From that flash of inspiration, "Planet Egg" was hatched. Performed by Sahar's PuppetCinema ensemble, the work tells what Sahar describes as an "intergalactic tragedy."
Video projections let the audience see the miniature puppets close-up throughout the production, which was seen at the DC Fringe Festival last summer and Oahu Performance Festival in Hawaii last fall, among other places.
Sahar has enjoyed plenty of traditional theater work, especially in Israel, where he had his own company in Tel Aviv. But the move into puppetry was a natural step.
"My mother makes puppets, and my dad is an engineer," Sahar said. "There were many hours filled with material and mechanism when I was growing up. I found puppets were a better way to tell a story."
And what a story. "Planet Egg" chronicles the adventures of a robot that arrives in a space ship on a distant planet and befriends a creature with a more than passing resemblance to an onion. There are some mushroom-y creatures around, too, not to mention opportunities for the robot to get into trouble.
Although the legacy of vintage, B-movie sci-fi flicks can be detected in that plot, Sahar's outer-space veggies have roots in real life, too.
"There were some parrots from Central America that escaped from the zoo in Tel Aviv and started to blend into the ecological society," Sahar said. "They became the bad guys, eating other birds' food. But there were just hungry and wanted to be free."
Something about that situation caught Sahar's attention and worked its way into the scenario for "Planet Egg."

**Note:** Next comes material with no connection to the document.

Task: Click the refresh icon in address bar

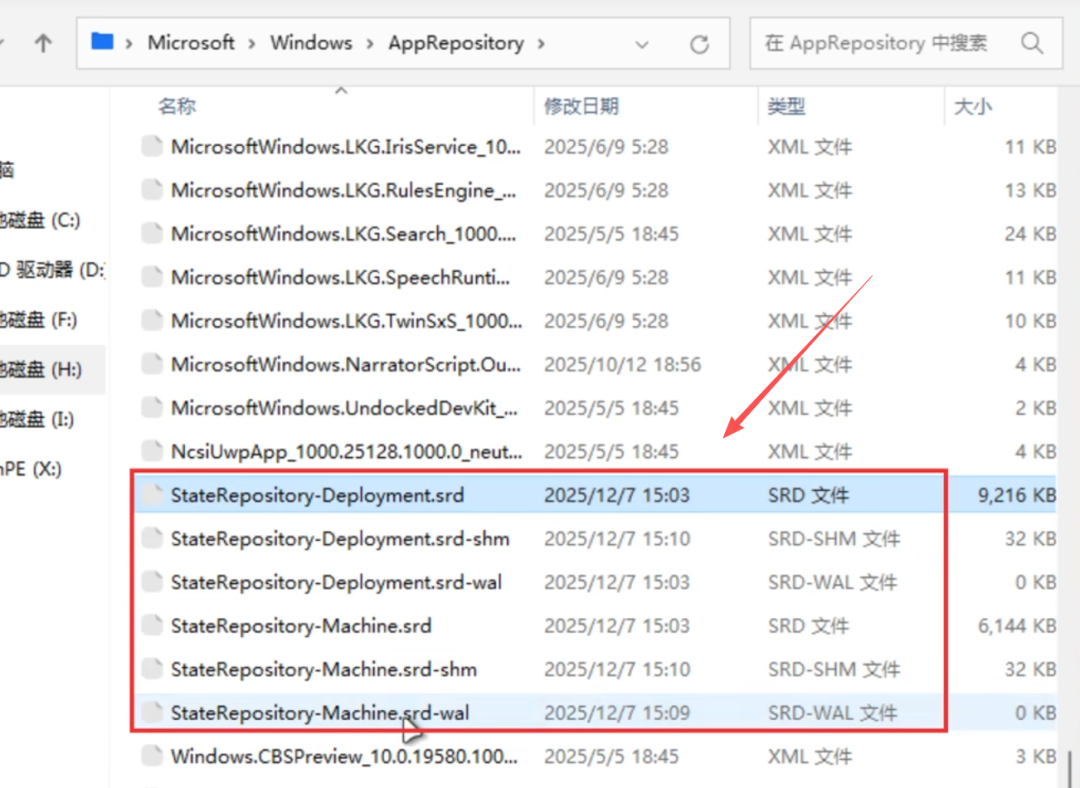Action: click(x=699, y=44)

"I'm not really a big fan of science fiction, but a big fan of mega-dramatic stories," he said. "I'm interested in tragedies and political stories, in the wider sense of 'political.' I tried in 'Planet Egg' to focus on the situation of [residents] facing newcomers. I don't deal with territories, only with hunger, a primal need — someone who is hungry, and someone who becomes his food."

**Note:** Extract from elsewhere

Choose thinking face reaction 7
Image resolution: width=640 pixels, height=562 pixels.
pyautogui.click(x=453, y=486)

Since the creation of "Planet Egg," Sahar has developed another puppet/video piece that dips far more overtly into politics: "Salt of the Earth," based on the 1984 Amos Kenan novel "The Road to Ein Harod" about a post-civil-war Israel.
But "Planet Egg," for all of its possible parallels with present-day peoples, countries and conflicts, contains no "specific metaphor," Sahar said.

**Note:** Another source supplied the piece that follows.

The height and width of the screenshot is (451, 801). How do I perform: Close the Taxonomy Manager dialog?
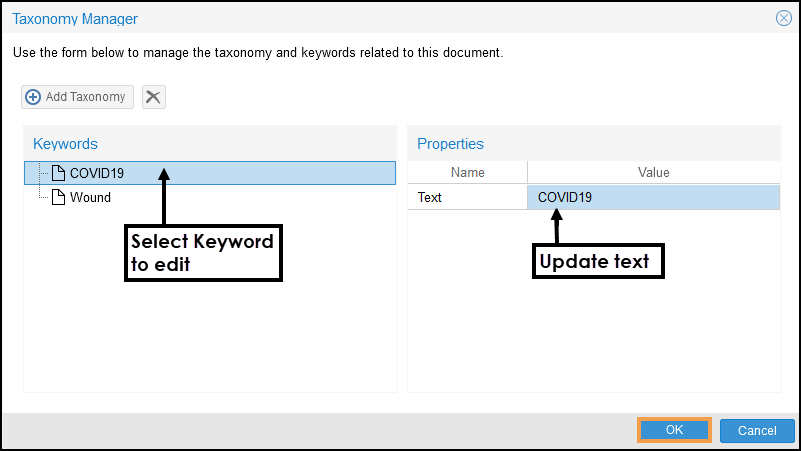784,18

Besides, there are plenty of other things to focus on, what with all the tiny puppets and their actions enlarged on screens. Behind-the-scenes activity is front-and-center here, with all aspects of the production visible, including the making of sound effects — "Celery is good for the sound of breaking bones," Sahar said.
Typically, he incorporates some local grocery items when he brings "Planet Egg" to a town. For Baltimore, that might mean something from beyond the produce section.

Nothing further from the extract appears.